Stored records:
* * *
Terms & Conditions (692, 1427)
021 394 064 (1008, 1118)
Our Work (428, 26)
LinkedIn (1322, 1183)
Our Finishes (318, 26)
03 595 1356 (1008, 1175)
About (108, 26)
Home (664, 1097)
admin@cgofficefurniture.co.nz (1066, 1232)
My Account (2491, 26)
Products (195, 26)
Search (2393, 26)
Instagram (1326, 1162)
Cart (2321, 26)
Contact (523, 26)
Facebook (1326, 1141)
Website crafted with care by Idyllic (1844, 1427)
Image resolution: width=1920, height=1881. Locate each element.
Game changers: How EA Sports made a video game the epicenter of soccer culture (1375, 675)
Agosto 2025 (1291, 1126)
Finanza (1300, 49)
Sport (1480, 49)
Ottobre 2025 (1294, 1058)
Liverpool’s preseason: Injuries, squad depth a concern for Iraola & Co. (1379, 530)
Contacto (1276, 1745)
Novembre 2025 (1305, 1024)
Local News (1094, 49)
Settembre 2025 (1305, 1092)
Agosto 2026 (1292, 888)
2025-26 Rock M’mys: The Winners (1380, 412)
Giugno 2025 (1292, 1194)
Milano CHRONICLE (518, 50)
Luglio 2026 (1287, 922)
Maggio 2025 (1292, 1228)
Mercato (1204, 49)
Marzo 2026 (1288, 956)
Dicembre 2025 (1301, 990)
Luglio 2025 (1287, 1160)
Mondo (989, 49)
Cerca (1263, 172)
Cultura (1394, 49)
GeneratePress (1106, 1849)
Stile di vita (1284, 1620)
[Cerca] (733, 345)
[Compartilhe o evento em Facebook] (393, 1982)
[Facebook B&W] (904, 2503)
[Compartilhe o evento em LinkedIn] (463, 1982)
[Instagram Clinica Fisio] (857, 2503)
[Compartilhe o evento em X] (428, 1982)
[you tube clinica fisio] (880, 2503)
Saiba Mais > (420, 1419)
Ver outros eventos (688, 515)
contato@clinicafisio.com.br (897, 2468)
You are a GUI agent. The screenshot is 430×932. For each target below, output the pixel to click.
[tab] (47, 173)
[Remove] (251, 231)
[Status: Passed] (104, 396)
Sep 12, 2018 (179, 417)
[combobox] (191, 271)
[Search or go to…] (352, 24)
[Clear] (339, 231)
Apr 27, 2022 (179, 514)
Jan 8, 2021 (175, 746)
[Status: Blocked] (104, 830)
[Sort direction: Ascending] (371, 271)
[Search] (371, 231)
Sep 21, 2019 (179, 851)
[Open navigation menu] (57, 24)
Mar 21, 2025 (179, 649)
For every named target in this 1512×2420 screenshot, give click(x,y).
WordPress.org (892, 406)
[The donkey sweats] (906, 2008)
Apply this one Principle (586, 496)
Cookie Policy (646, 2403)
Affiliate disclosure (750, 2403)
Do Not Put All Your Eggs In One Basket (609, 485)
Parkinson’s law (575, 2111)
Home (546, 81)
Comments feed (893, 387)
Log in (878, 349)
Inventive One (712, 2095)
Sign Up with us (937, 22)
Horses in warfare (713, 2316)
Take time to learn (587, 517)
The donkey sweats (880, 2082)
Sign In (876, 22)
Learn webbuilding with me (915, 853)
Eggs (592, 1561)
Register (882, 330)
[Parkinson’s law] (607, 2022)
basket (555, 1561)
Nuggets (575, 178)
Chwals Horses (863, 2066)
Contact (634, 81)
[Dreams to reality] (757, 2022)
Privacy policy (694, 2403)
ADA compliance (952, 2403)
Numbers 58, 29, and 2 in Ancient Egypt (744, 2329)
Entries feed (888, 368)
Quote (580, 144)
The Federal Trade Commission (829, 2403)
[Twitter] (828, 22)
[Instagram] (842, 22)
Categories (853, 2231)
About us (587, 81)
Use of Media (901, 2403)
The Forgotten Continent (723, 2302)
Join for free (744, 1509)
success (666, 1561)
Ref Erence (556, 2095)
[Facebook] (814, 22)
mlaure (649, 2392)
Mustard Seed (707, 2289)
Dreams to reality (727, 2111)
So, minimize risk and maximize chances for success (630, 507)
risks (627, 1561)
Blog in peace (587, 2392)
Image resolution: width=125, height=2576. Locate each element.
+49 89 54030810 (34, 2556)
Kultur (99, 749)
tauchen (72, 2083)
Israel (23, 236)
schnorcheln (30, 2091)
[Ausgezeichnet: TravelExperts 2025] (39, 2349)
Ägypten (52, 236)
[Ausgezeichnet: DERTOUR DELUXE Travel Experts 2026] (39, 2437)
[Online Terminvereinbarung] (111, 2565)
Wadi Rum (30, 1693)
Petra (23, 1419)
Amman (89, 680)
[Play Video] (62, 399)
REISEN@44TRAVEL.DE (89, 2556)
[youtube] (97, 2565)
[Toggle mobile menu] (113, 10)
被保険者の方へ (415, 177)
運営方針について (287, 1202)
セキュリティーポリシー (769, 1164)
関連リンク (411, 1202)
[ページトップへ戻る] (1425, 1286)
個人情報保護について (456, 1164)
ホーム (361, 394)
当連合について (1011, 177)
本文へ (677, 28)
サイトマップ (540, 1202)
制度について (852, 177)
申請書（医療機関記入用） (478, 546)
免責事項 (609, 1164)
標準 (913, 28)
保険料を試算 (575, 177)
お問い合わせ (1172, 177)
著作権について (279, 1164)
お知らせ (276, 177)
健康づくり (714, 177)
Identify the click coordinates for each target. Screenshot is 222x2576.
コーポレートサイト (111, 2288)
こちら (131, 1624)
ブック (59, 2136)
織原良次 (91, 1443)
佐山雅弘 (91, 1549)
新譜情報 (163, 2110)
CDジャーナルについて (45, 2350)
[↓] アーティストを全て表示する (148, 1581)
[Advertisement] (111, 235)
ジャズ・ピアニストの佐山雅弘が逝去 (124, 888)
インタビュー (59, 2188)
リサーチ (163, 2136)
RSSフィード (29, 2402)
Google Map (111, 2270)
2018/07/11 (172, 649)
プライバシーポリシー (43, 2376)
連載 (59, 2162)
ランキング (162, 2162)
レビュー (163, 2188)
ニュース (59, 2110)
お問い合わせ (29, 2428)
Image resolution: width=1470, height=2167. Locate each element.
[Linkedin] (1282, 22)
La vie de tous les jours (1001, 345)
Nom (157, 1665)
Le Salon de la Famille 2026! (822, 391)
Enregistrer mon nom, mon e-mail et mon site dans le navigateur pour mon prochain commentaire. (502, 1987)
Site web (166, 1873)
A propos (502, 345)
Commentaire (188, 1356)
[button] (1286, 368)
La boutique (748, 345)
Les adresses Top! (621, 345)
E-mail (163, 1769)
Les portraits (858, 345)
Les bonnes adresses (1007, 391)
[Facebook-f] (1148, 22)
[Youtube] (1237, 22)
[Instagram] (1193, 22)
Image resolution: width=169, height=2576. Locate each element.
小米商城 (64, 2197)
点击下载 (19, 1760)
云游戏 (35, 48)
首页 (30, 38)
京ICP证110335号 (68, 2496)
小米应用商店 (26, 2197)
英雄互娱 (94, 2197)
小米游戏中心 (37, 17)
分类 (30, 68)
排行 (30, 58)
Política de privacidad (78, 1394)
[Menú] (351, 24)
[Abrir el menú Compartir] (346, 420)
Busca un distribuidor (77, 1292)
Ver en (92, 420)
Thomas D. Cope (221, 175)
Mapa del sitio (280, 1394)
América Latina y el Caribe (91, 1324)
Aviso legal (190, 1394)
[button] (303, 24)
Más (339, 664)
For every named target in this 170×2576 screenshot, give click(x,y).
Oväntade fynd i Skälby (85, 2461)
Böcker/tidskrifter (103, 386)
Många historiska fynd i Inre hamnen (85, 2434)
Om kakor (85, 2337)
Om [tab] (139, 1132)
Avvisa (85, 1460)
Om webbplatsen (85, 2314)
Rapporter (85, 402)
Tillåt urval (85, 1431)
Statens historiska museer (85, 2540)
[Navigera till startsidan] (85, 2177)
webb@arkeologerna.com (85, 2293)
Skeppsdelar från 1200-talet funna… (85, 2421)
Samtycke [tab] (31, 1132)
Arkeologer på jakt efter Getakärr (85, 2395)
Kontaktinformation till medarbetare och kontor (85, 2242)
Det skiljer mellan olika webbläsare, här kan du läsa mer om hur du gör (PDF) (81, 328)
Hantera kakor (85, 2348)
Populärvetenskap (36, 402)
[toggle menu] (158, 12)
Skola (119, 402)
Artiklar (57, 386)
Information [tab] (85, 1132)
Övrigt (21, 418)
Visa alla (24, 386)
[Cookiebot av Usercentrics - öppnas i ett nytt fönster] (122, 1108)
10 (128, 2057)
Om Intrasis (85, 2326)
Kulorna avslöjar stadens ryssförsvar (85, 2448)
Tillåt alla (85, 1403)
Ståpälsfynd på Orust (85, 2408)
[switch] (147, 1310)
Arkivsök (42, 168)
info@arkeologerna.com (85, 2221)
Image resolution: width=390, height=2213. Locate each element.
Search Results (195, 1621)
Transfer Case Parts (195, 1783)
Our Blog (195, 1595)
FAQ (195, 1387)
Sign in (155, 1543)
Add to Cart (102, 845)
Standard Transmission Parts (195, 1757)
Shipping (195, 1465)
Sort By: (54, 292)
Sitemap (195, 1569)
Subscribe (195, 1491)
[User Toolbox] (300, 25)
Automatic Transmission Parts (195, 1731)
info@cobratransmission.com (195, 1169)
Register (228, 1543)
* * *
• _Task directions_: Provide the number of lines in the entries above on which the string "width" is found, and no other text.

• _Output of the task_: 5